_Selected extract_
start

Degradation is the easiest to measure in the form of charge cycles. Passing 2000 charge cycles makes it difficult to use the device. We recommend replacing your battery after 1500 cycles if you still want your phone to last a day. The general recommendation is to keep your battery between 80 and 20%. Both extremes, 100%, and 0%, are bad for your battery since the cathodes and anodes are entirely out of balance, so we don’t recommend charging it to the maximum capacity or completely discharging the battery. Keeping it between 30% to 70% or 40% and 60% is good, but this is highly impractical.

Can older iPhones stop charging at 80%?

At the time of writing, you can only restrict the charging of the iPhone 15 lineup to 80%. All devices on iOS 17 do not have this feature; only the latest models do. You’re out of luck if you have an iPhone from the 11, 12, 13, or 14 lineup. This also doesn’t work on the iPhone SE 2020 or iPhone SE 2022.

If you have an iPhone 15, you don’t have to look up the charge cycle count with the Shortcuts app. You can view your cycle count in the Settings app. There are other methods to view your cycle count on other iPhones. It’s much easier if you have a Mac. However, it’s not as convenient as viewing it directly in the Settings app. We don’t know why Apple didn’t add this simple feature to other iPhones yet. It doesn’t require any complex CPU-intensive calculations, and we hope they port this feature over to other models with future builds of iOS 17.

charging at 80

On older iPhone models, you cannot view your cycle count and also can’t stop charging at 80%. Adding it to older models makes sense since it improves longevity and resale value. This feature isn’t processor-exclusive since both the A16 and A17 Pro support it. Manually unplugging your device every time to limit the charge to 80% is rather annoying.

end

_Brief 1_
Translate this sentence from the passage on iPhone battery charging into Spanish: "You can view your cycle count in the Settings app."
_Brief 2_
From the passage on iPhone battery charging, reproduce the part that begins at the words "At the time" and stops after "builds of iOS 17.".

_Data section_
start

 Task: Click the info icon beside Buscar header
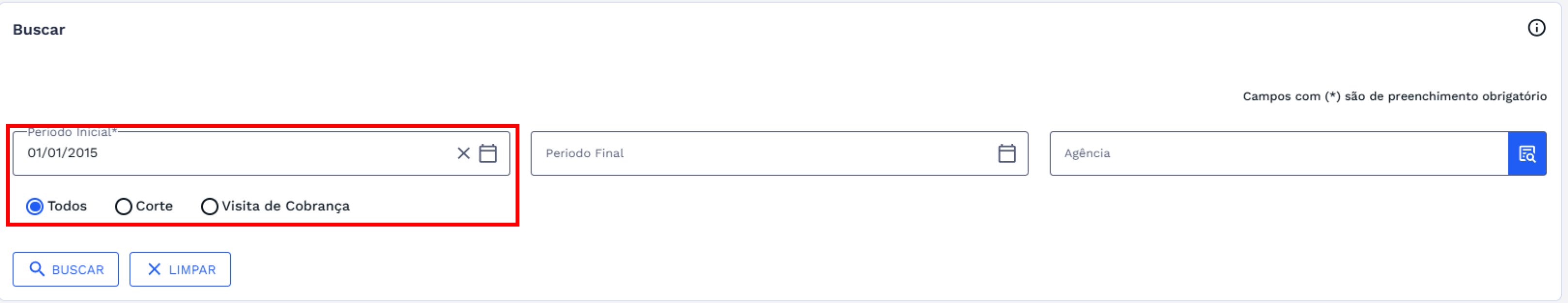tap(1537, 28)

end

_Complete response 1_
Puedes ver el recuento de ciclos en la app Ajustes.

_Complete response 2_
At the time of writing, you can only restrict the charging of the iPhone 15 lineup to 80%. All devices on iOS 17 do not have this feature; only the latest models do. You’re out of luck if you have an iPhone from the 11, 12, 13, or 14 lineup. This also doesn’t work on the iPhone SE 2020 or iPhone SE 2022.

If you have an iPhone 15, you don’t have to look up the charge cycle count with the Shortcuts app. You can view your cycle count in the Settings app. There are other methods to view your cycle count on other iPhones. It’s much easier if you have a Mac. However, it’s not as convenient as viewing it directly in the Settings app. We don’t know why Apple didn’t add this simple feature to other iPhones yet. It doesn’t require any complex CPU-intensive calculations, and we hope they port this feature over to other models with future builds of iOS 17.